Workers and teachers at the school remain committed to work in the midst of numerous challenges.

Most of the workers are volunteers that have spent several years at the institution, helping to provide services to the vulnerable Liberian students without being compensated by the Liberian government.

 “Well, the authorities are still in charge. We are still coming to work. We are still keeping the janitors and medical people here coming to work. We are hoping that nothing will happened to our students,” Mr. Johnson stated.

Parents/Students Concerns

“It saddened that parents from all over Liberia are calling asking what’s happening to the reopening of school. Even the students, they keep asking and we don’t want to dump their hope. We are telling them that, we are doing everything we can do as authority to have the school reopened,” Mr. Johnson added.

“We are in November and I don’t think anybody out there will feel good knowing that a blind person who supposed to be here having the opportunity to advance themselves so they do not become liability to you is out of school at this time.”

Risks associated with prolong closure

Parents and students remain concerned about the prolong delay of the re-opening of the only school that provides education to visually impaired Liberian students.

According to the school’s Administrator, most parents and students continue to inquire about the reopening of the school on a regularly basis.

The safety and wellbeing of vast majority of students attending the Liberian School for the Blind are not guaranteed because of their situation and the impoverished condition of their parents, or relatives. 

The school’s authorities fear that most of their students would become liability to others, or engage into begging if nothing is done to ensure the re-opening of the institution.

“Kids and their parents are very worried, especially the blind children staying home.
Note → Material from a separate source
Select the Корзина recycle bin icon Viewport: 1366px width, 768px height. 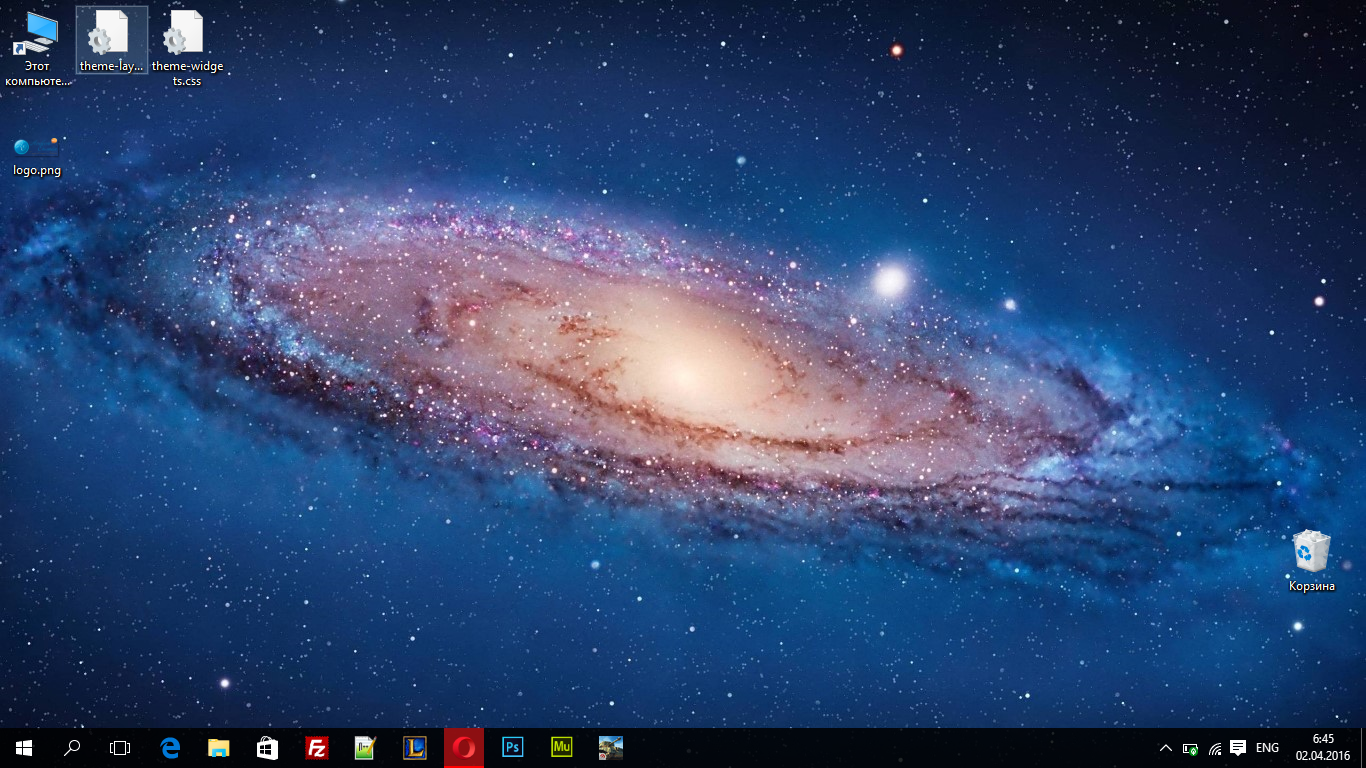click(x=1311, y=560)
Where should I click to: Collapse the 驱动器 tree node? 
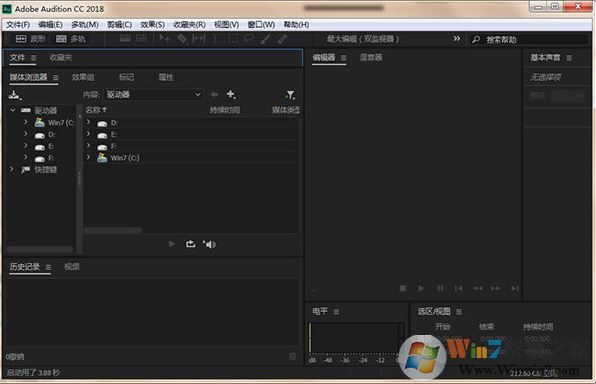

This is our appeal to central government, philanthropists and goodwill people out there to timely and promptly intervene,” Mr. Johnson noted.

He continued: “We are in November and I don’t think anybody out there will feel good knowing that a blind person who supposed to be here having the opportunity to advance themselves so they do not become liability to you is out of school at this time.”
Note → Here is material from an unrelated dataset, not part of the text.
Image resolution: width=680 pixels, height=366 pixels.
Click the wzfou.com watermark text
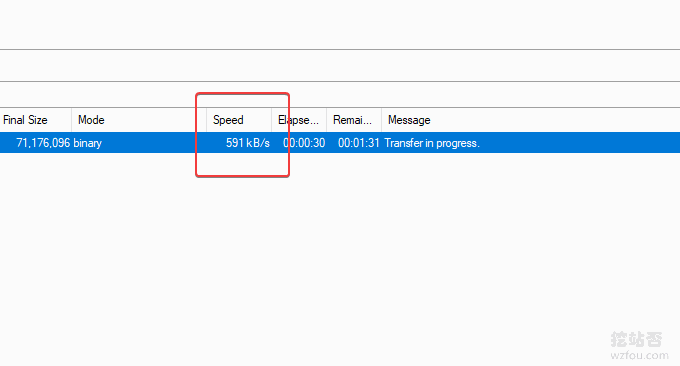click(639, 355)
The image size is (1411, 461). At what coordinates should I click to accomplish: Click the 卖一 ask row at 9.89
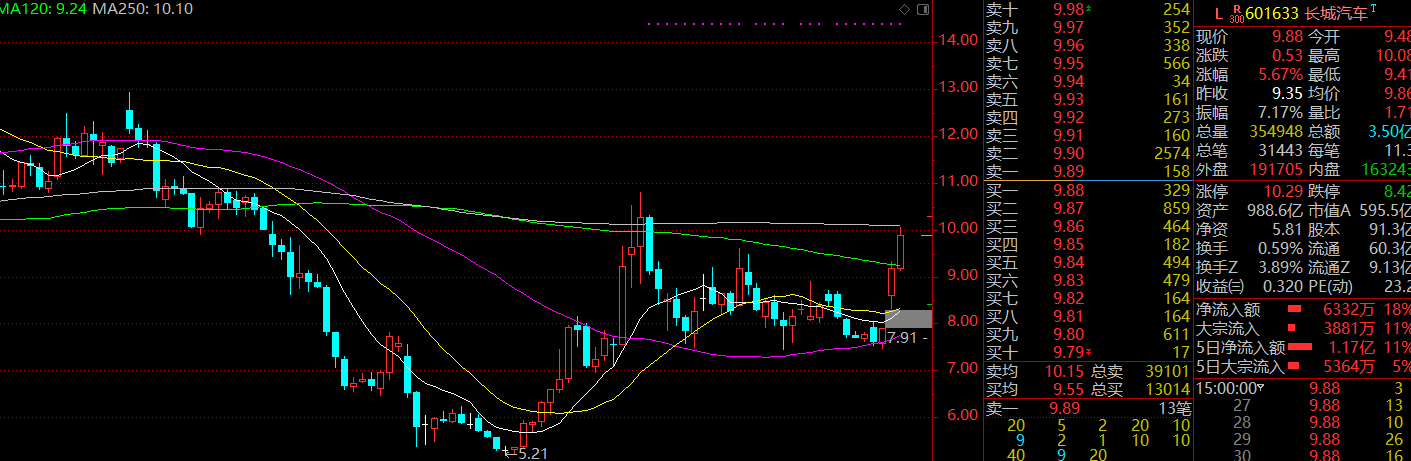(1085, 171)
In Liberia, the government through the Ministry of Education mandates the opening of school early September of each year.

Plea To government

Authorities of the Liberian School for the Blind want the government, and other humanitarians to come to the aid of the institution

“This is the only government funded school that caters to visually impaired persons. Persons with disabilities are of the poorest of the society, and so, I hope central government can see reason to come in so that we can have the school opened,” he stated.

“Mr. President, you can get yourself involve into this. This is your school; this is some of the reasons why the people of Liberia overwhelmingly voted you to authority. It doesn’t speaks well having the school not opening yet,” Mr. Johnson maintained. 

The Liberian constitution on Education

The situation at the Liberian School for the Blind appears to be a creeping threat intended to deny Liberians, particularly visually impaired students, access to education.

Access to attaining knowledge or education is enshrined in Article 15 (b) of the 1986 Liberian constitution.

The constitution is the organic law of Liberia.

Article 15 (b) of the constitution states that: the right encompasses the right to hold opinions without interference and the right to knowledge. It includes freedom of speech and of the press, academic freedom to receive and impart knowledge and information and the right of libraries to make such knowledge available. It includes non-interference with the use of the mail, telephone and telegraph. It likewise includes the right to remain silent.”

Ministry of Education unaware

Authorities of the Ministry of Education appear to be toying with the situation at the Liberian School for the Blind.

When contacted via telephone on Saturday, November 2, 2019, Education Ministry’s Communication Director, Maxime Bleetahn said he is unaware about the situation at the institution.

He promised that inquiries will be made to his bosses, and a definite position will be issued by the ministry.